<<<<
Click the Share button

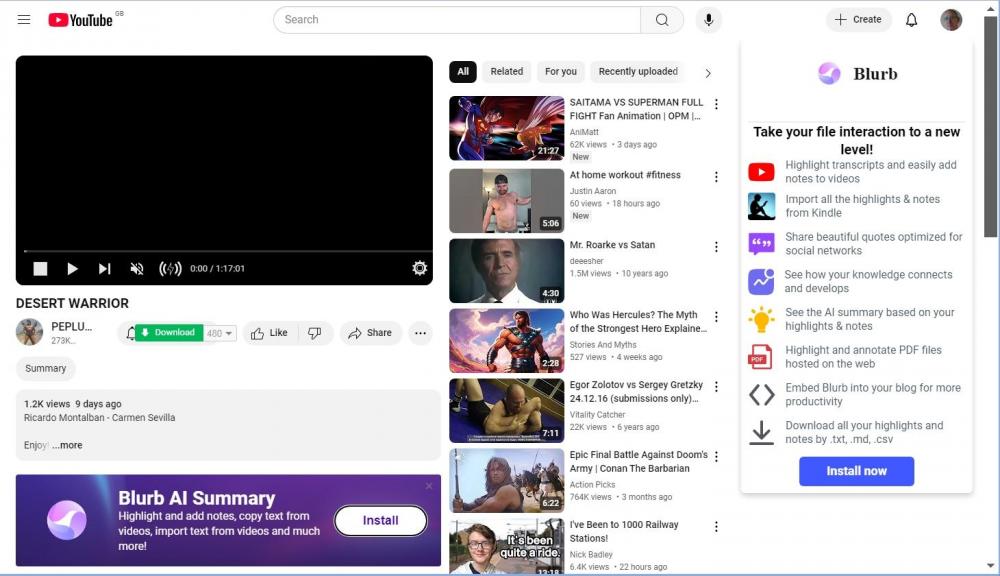coord(370,333)
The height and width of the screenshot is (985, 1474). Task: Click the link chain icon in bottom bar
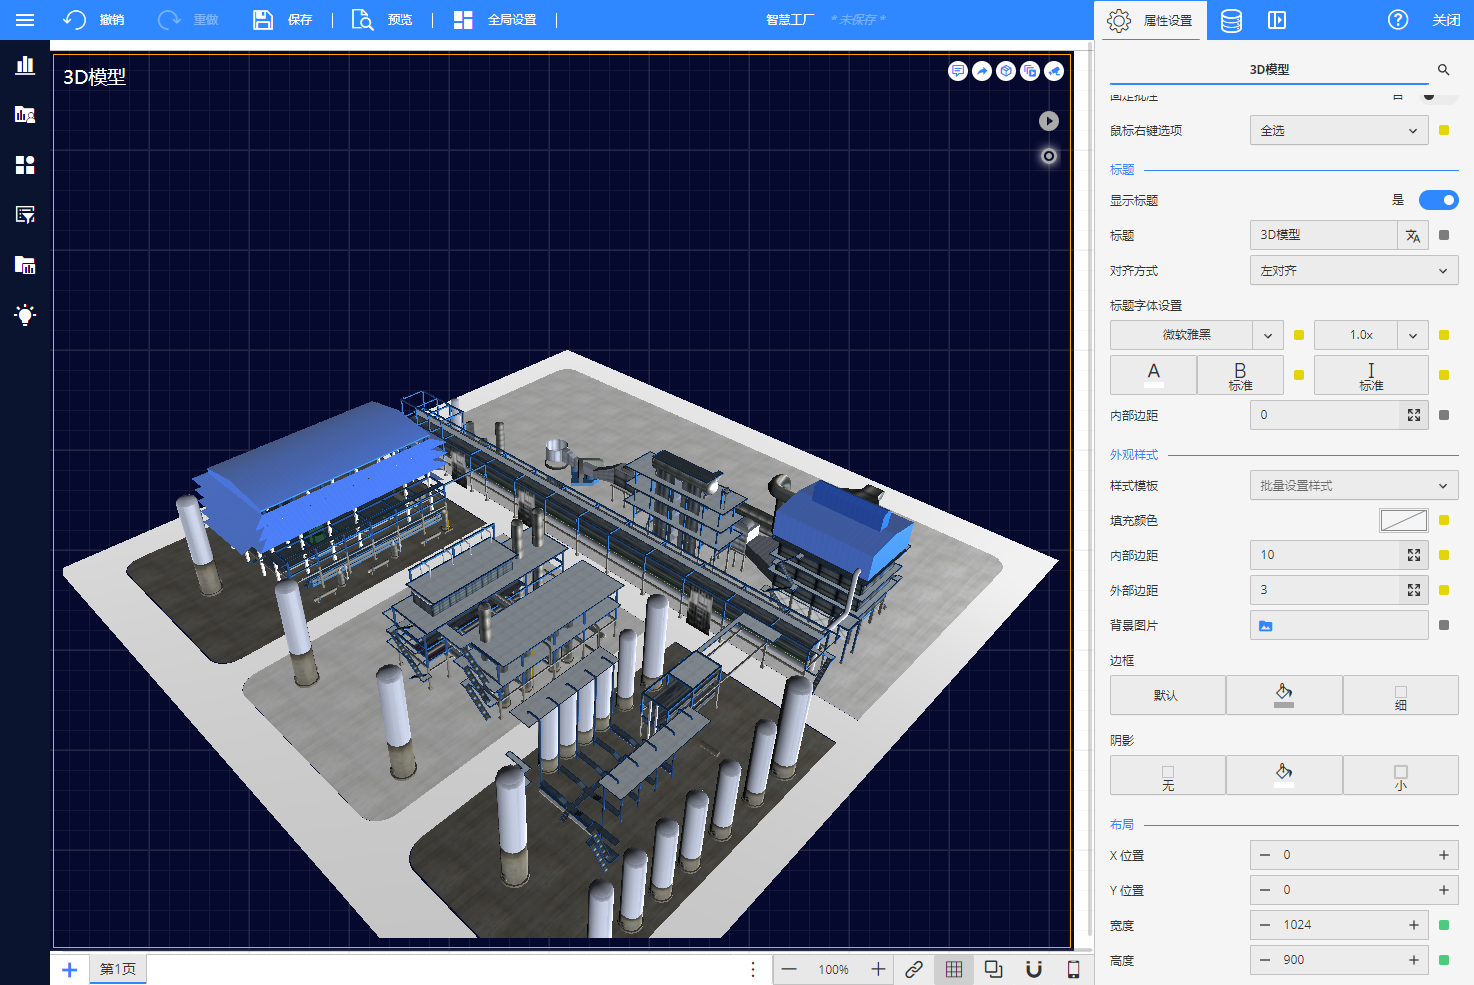914,969
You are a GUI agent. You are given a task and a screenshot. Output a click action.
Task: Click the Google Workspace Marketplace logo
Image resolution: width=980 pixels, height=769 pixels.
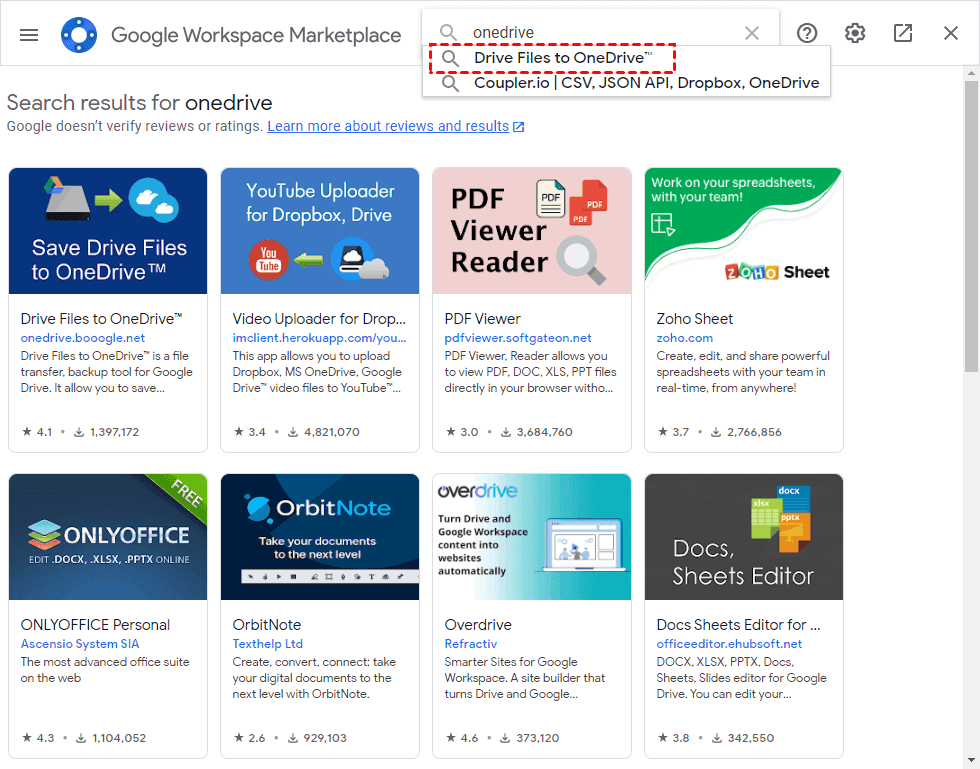[x=79, y=34]
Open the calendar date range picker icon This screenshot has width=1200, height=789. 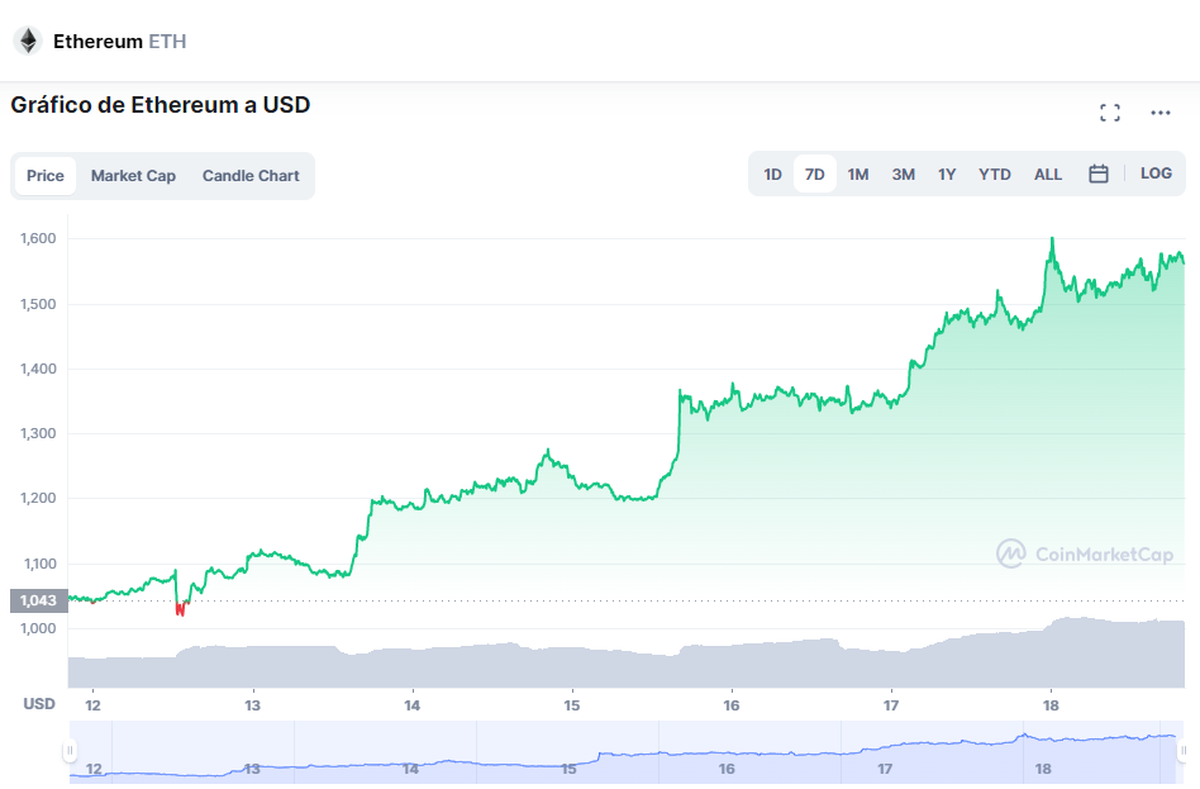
>>>>
• YOUR TASK: Leave the pictures out and print the records above exactly as they stand.

• EXERCISE RESPONSE:
Click the Share button

coord(370,333)
The height and width of the screenshot is (985, 1474). Task: Click the link chain icon in bottom bar
914,969
You are a GUI agent. You are given a task and a screenshot. Output a click action.
Task: Click the Google Workspace Marketplace logo
Image resolution: width=980 pixels, height=769 pixels.
[x=79, y=34]
Open the calendar date range picker icon This screenshot has width=1200, height=789. 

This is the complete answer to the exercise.